Text passage –
Do you mean shares acquired at a discount so income tax applies (on the market value at the time they were exercised/acquired minus the discounted price) and CGT also applies (on the disposal price minus the market value at the time they were acquired/exercised)? Say you acquire shares through an employee stock purchase plan (ESPP) as follows:

Discounted exercise price: €8
Market value at the time of exercise: €10

You hold onto them for a while and then sell them for €15

This means that you owe income tax (0%, 20% or 42%) on €10 - €8 = €2 per share and CGT (20%) on €15 - €10 = €5 per share (less the usual CGT allowances etc.).

Make sense?
 
Income tax will be due on any dividend income you received. CGT will be due on the gain on disposal of the shares.
 
Thanks Tenacious and clubman. I had some shares that I got as a company bonus over the last couple of years. These were sold this year. As far as I know I am liable for income tax on the ones I haven't held for 2 years. So say I have

100 shares locked in value at 3000
Current value at 10,000
I calculate CPT on 10000-3000 and calculate income tax on the 3000

Is that correct?

Requirement – Please reproduce the share taxation discussion above in full, word for word.

Source data –
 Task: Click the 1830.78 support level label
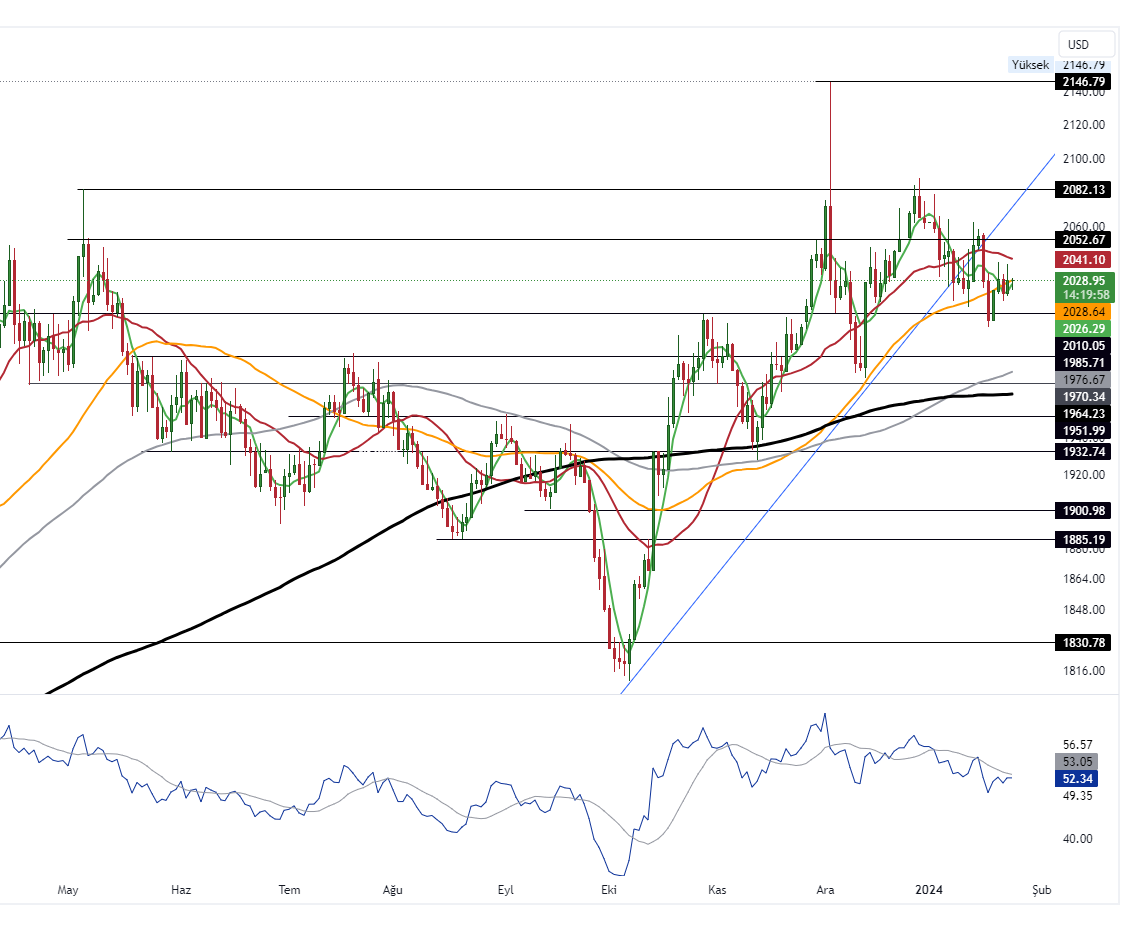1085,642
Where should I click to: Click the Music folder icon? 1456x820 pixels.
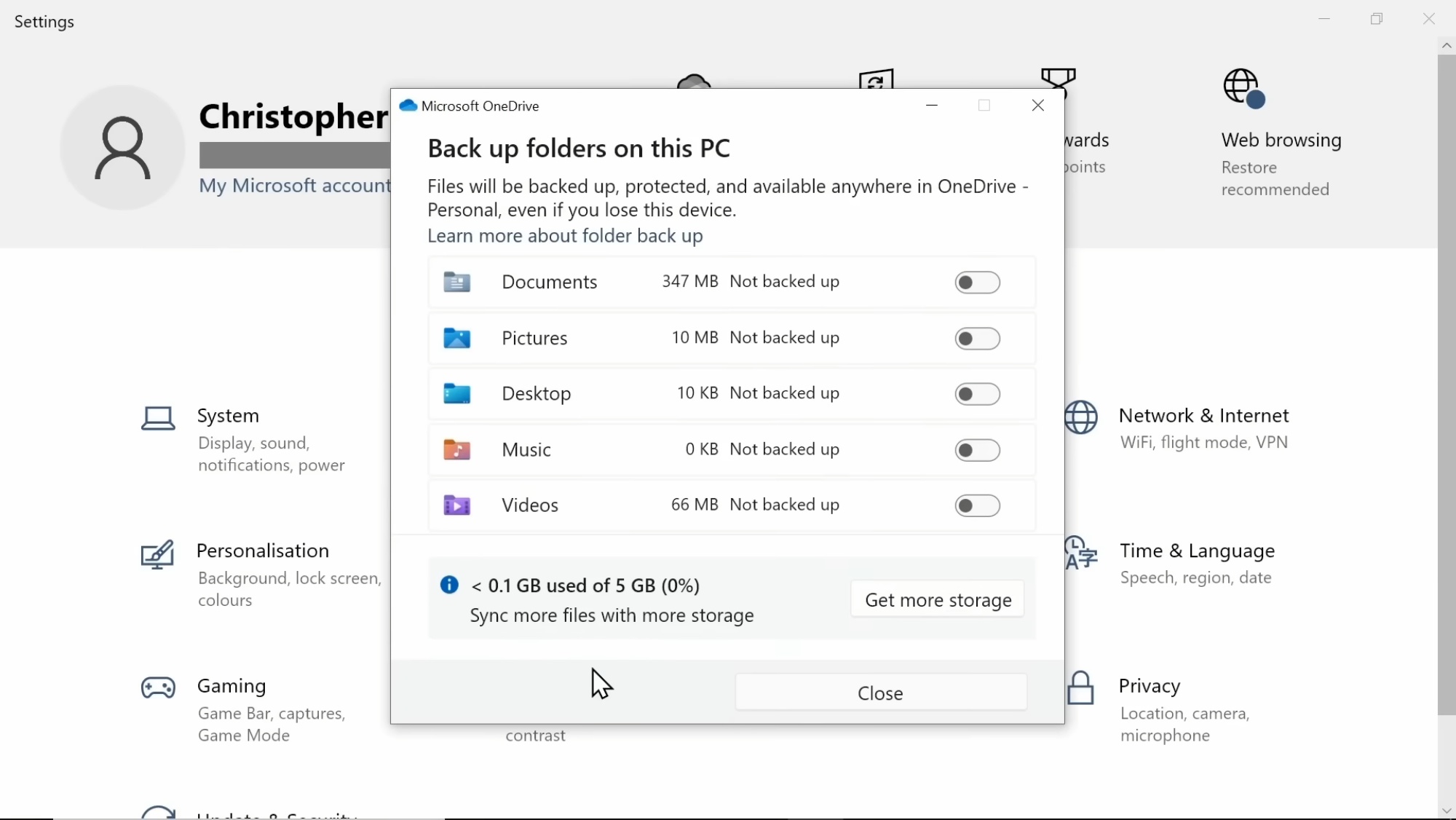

The result –
Do you mean shares acquired at a discount so income tax applies (on the market value at the time they were exercised/acquired minus the discounted price) and CGT also applies (on the disposal price minus the market value at the time they were acquired/exercised)? Say you acquire shares through an employee stock purchase plan (ESPP) as follows:

Discounted exercise price: €8
Market value at the time of exercise: €10

You hold onto them for a while and then sell them for €15

This means that you owe income tax (0%, 20% or 42%) on €10 - €8 = €2 per share and CGT (20%) on €15 - €10 = €5 per share (less the usual CGT allowances etc.).

Make sense?
 
Income tax will be due on any dividend income you received. CGT will be due on the gain on disposal of the shares.
 
Thanks Tenacious and clubman. I had some shares that I got as a company bonus over the last couple of years. These were sold this year. As far as I know I am liable for income tax on the ones I haven't held for 2 years. So say I have

100 shares locked in value at 3000
Current value at 10,000
I calculate CPT on 10000-3000 and calculate income tax on the 3000

Is that correct?